A look at what each president is hoping to achieve in Switzerland:
WHAT BIDEN WANTS
Biden and his aides have made clear that he will not follow in the footsteps of his recent predecessors by aiming to radically alter the United States’ ties to Russia. Instead, the White House is looking for a more modest though still vitally important goal: to move toward a more predictable relationship and attempt to rein in Russia’s disruptive behavior.
Biden’s first overseas trip was deliberately sequenced so that he will meet with Putin only after spending days meeting with European allies and powerful democracies, including a gathering at NATO, the decades-old alliance formed to serve as a bulwark to Russian aggression. He hoped to project a sense of unity and renewed cooperation after four years of tumult under former President Donald Trump, who often tried to cozy up to the Russian president.
Biden will push Putin to stop meddling in democratic elections, to ease tensions with Ukraine and to stop giving safe harbor to hackers carrying out cyber and ransomware attacks. Aides believe that lowering the temperature with Russia will also reinforce the United States’ ties to democracies existing in Moscow’s shadow.

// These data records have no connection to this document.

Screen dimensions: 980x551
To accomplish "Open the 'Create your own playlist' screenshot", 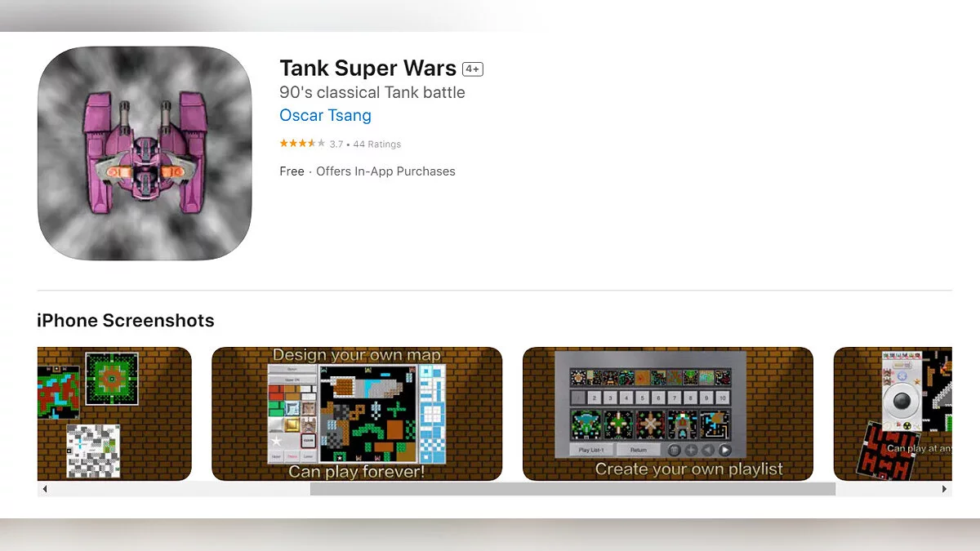I will point(668,414).
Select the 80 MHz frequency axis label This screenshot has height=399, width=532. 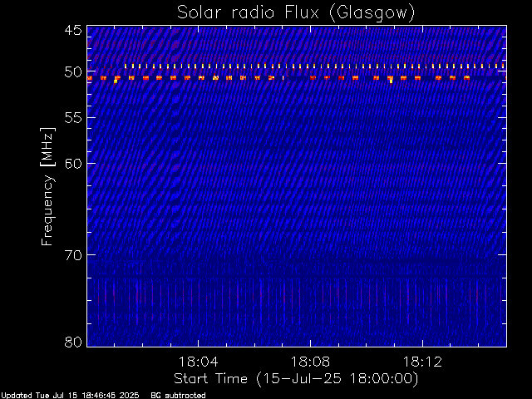click(72, 342)
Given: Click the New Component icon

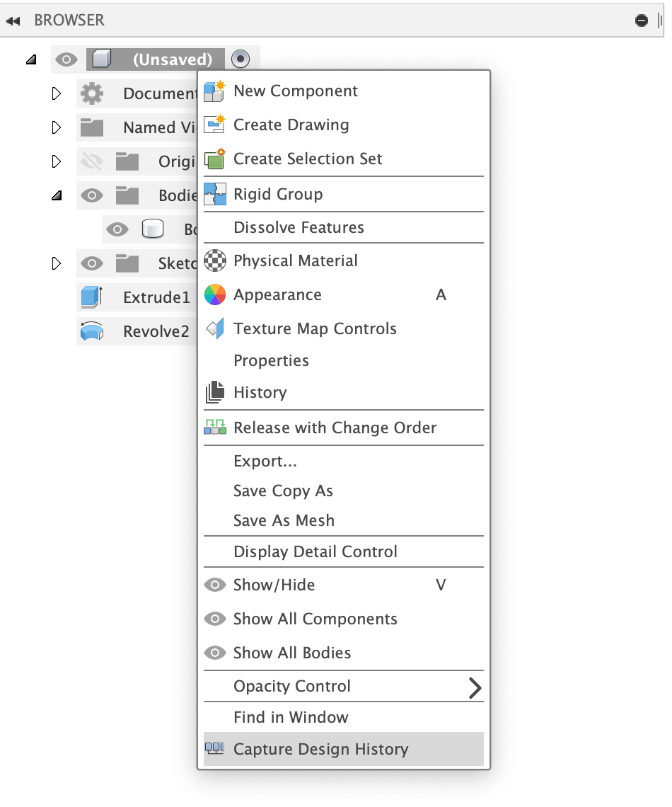Looking at the screenshot, I should pyautogui.click(x=214, y=91).
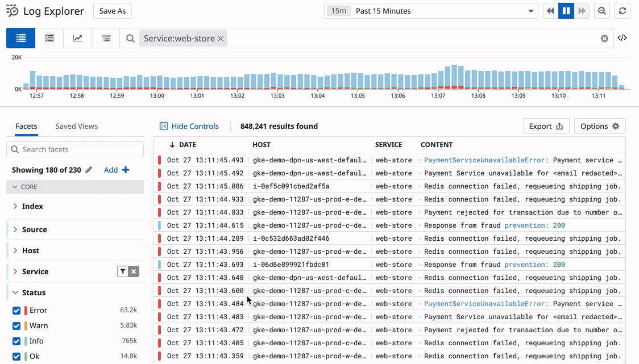
Task: Switch to the table view icon
Action: click(49, 38)
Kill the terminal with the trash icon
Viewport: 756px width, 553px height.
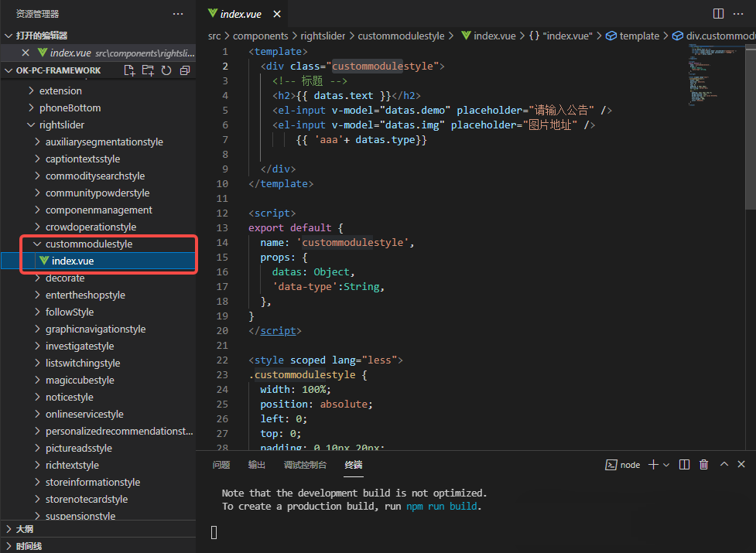(703, 465)
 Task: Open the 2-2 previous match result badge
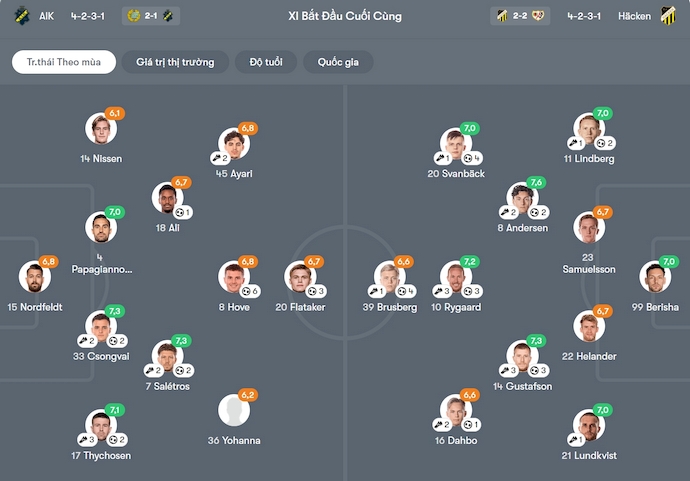pos(521,16)
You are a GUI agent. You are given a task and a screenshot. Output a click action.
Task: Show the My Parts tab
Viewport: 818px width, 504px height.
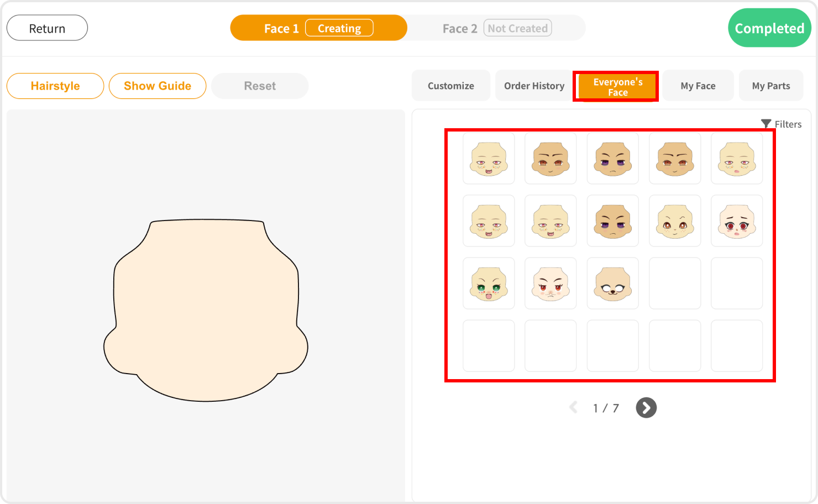(x=770, y=86)
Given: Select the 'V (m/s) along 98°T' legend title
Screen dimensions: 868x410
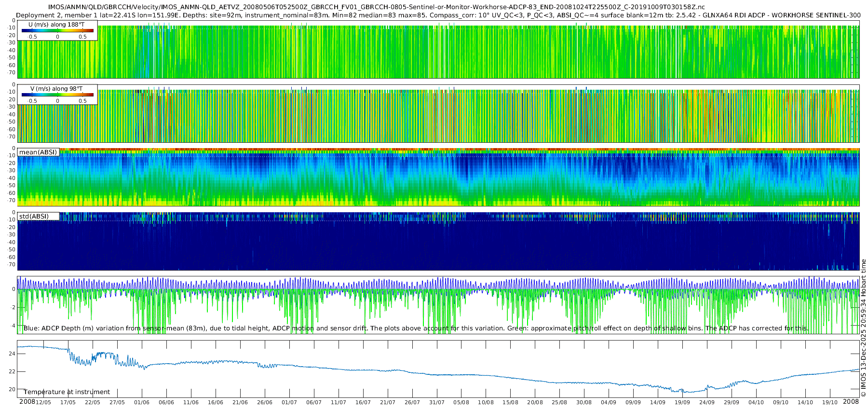Looking at the screenshot, I should pos(56,89).
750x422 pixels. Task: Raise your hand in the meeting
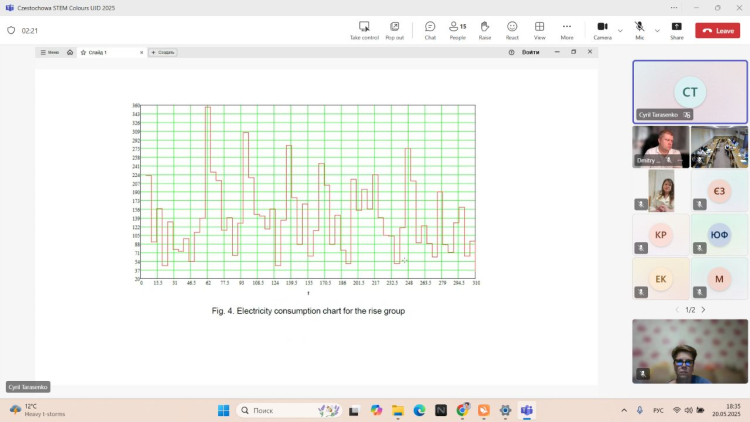[485, 30]
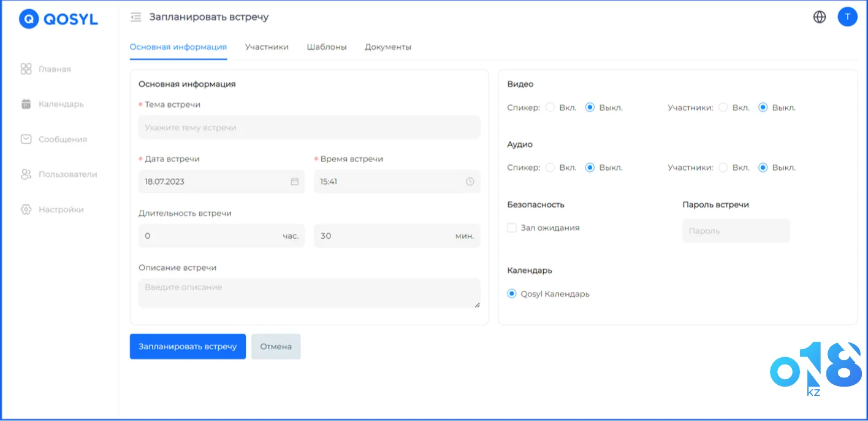Select the Qosyl Календарь radio option
This screenshot has height=421, width=868.
512,294
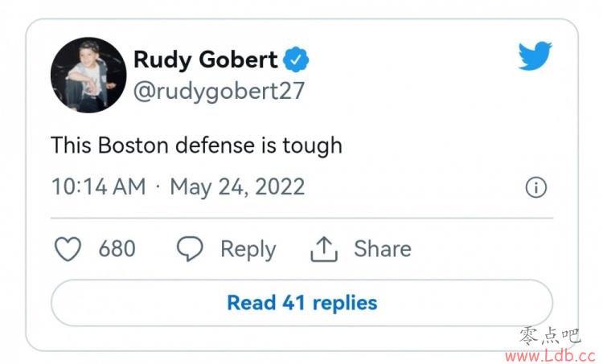Click the @rudygobert27 handle
The image size is (603, 364).
219,92
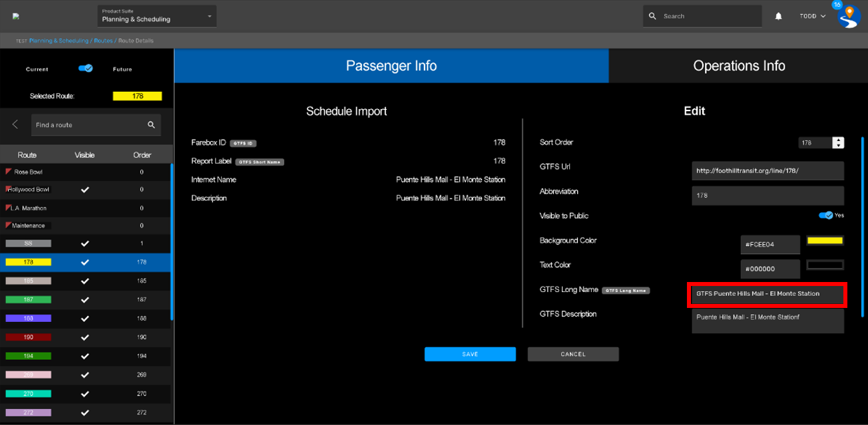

National security adviser Jake Sullivan said Biden will look for “areas where, in our common interest, we can work together to produce outcomes that are — that work for the United States and for the American people.”
Sullivan, who briefed reporters on Air Force One heading to Brussels for the NATO summit, said that Biden’s other message would be more stick than carrot: “How do we send a clear message about those harmful activities that we will not tolerate and to which we will respond?”
There have been brief moments of common ground. Moscow and Washington have shown a shared interest in restarting talks on strategic stability to work out a follow-up deal to the New START, the last remaining U.S.-Russian arms control pact that was extended for five years in January.